How do you take business strategy down from the clouds and execute it at the level of day-to-day business activities?
I use a simple pyramid metaphor as a business strategy template. It starts with strategy at the top, includes the main tactics in the middle, and the concrete, specific business activities at the bottom. I call it the IMO pyramid, which stands for business Identity, target Market and business Offering.
Strategic Alignment
Consider how your identity, market and business offering work together in your business's strategy.
Your Unique Business Identity
How is your business different from all others? What do you do better than anybody else? How would one of your customers describe your business to a friend? Answers to these and similar questions may lead to establishing a sense of unique business identity. And in most businesses, it tracks back to you, the owner: what you're good at, and what you like to do.
Your identity might also be about your core competence, what your business does very well, better than your competition. For example, some retail stores specialize in wide selection, others in expert advice and others in low prices.

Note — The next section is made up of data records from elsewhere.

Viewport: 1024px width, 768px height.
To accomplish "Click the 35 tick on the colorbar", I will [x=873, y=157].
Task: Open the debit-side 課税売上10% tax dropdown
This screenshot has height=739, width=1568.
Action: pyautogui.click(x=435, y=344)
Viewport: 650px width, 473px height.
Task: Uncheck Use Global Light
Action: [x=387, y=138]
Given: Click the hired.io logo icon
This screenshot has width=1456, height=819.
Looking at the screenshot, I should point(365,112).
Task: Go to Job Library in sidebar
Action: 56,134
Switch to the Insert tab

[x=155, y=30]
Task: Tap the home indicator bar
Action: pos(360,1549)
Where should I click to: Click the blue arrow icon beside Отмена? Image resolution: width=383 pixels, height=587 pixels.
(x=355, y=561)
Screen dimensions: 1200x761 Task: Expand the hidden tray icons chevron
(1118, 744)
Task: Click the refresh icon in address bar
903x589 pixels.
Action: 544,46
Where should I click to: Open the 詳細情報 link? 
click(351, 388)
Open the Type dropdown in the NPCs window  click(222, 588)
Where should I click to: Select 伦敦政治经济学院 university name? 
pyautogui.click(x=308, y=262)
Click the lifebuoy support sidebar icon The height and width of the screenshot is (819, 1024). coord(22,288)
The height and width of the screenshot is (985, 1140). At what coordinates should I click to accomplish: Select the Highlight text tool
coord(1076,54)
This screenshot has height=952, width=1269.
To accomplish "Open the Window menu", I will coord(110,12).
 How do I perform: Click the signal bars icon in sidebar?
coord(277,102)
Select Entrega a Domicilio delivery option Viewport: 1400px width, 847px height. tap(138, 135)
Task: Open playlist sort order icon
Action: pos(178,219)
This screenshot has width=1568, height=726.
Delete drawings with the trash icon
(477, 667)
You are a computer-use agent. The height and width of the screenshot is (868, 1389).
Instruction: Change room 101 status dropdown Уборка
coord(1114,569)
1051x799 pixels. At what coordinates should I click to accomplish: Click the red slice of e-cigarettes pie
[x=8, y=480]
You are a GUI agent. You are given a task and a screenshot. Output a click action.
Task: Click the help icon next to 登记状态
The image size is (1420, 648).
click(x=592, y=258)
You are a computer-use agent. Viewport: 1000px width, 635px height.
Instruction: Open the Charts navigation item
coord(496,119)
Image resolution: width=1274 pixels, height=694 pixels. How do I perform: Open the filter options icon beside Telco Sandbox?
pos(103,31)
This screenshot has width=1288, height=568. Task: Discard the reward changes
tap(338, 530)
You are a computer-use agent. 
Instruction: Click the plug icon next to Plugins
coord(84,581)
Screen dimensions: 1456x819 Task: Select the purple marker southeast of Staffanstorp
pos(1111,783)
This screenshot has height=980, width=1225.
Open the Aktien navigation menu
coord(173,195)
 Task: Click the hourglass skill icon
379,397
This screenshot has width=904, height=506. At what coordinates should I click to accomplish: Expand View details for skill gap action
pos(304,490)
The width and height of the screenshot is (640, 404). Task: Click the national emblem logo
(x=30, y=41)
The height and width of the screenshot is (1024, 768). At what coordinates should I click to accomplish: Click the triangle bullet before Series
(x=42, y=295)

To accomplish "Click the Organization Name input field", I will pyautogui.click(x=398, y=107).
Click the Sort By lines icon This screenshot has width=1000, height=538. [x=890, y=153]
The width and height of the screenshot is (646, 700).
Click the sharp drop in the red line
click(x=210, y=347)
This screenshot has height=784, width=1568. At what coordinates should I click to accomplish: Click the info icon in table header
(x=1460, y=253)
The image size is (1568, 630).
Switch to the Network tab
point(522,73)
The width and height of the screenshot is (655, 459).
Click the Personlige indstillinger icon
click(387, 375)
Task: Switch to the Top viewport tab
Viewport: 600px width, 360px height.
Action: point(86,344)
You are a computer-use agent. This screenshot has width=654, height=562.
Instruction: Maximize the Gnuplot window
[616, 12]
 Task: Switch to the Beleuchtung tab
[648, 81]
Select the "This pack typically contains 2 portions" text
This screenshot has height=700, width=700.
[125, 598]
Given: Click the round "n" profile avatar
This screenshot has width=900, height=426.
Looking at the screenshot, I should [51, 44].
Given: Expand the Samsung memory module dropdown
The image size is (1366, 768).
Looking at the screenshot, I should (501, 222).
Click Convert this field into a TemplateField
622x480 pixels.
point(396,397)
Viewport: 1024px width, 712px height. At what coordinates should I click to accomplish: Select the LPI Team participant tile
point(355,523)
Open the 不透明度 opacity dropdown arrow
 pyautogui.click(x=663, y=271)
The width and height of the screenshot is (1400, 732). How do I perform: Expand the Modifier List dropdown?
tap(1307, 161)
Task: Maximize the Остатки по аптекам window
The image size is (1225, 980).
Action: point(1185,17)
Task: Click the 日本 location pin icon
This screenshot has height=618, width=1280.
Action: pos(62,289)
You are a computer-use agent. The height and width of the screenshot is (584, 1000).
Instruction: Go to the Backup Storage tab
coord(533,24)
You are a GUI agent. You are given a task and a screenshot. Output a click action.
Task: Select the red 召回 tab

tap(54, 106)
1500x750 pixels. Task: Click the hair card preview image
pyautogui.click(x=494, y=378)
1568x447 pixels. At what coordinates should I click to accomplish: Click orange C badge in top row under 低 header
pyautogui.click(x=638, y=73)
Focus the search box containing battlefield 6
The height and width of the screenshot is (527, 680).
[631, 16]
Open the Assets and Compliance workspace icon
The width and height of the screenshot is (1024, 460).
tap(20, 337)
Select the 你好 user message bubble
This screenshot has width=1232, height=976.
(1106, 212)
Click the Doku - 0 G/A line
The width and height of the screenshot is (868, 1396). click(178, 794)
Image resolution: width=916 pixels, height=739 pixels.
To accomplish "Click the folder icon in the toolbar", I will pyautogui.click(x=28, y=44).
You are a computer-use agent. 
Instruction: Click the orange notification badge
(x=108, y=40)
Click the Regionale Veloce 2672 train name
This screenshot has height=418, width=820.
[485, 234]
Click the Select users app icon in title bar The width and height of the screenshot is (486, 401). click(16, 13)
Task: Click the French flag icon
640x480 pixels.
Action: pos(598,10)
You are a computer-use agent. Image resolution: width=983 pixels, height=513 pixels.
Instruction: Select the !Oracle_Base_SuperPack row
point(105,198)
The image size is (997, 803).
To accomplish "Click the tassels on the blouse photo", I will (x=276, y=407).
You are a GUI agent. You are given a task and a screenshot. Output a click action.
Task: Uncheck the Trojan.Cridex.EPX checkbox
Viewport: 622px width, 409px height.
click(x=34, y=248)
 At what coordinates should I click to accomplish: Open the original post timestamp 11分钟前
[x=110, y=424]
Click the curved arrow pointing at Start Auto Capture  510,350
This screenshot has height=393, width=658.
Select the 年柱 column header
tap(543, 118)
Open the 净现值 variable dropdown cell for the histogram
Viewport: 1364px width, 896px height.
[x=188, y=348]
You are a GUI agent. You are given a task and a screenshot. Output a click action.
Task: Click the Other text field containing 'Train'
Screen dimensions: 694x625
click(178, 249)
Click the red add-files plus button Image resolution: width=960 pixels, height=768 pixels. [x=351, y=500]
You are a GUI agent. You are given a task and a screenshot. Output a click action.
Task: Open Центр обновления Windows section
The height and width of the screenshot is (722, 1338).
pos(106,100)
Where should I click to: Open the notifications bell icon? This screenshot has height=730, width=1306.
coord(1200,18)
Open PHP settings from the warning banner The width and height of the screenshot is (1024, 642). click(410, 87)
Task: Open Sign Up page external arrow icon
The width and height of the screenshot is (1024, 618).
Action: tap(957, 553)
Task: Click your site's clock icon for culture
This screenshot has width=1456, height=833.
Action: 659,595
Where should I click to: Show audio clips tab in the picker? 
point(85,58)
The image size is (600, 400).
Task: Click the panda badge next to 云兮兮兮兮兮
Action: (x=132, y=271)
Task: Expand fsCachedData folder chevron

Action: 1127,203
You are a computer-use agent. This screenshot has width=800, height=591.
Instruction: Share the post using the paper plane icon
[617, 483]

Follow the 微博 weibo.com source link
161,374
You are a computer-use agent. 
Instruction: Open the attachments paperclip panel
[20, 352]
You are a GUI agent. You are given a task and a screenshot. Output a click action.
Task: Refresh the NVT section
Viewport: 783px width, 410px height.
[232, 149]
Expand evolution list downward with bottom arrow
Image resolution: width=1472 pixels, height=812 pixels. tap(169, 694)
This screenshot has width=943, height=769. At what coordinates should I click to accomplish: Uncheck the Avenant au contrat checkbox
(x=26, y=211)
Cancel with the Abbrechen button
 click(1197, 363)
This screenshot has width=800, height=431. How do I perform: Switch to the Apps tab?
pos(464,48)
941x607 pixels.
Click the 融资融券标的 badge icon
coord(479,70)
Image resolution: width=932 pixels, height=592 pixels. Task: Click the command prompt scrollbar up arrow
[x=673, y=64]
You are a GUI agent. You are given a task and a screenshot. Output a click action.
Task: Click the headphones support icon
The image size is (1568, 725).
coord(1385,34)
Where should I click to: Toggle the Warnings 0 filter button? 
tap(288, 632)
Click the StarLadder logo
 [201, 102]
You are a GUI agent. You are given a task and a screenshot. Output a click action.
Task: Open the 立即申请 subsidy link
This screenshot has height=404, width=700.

Your business identity may be linked to fast delivery, response to customer requests, keeping things fresh or coming up with something that nobody else has. That's often a reflection of what the ownership likes, believes in and does well, and what you emphasize in your branding and messaging. It's your unique identity.
Your Choice of Target Market
Your target market is usually a collection of strategic choices you've made. Your target market should ideally match your identity and your business offering. Many businesses end up pleasing a certain kind of customer who particularly values what your business does best. Consider, for example, the likely differences between a health food store customer and a mainstream supermarket shopper.
Some say the best way to define target market is by who isn't in your target market.
Your Business Offering
Business offering is my way of saying product or service. That's the food the restaurant serves, the merchandise on the store shelves, the services a business offers. Your specific business offering will likely work best when you match your identity (what you like to do and do well) and your choice of target market (the people who value what you put forward).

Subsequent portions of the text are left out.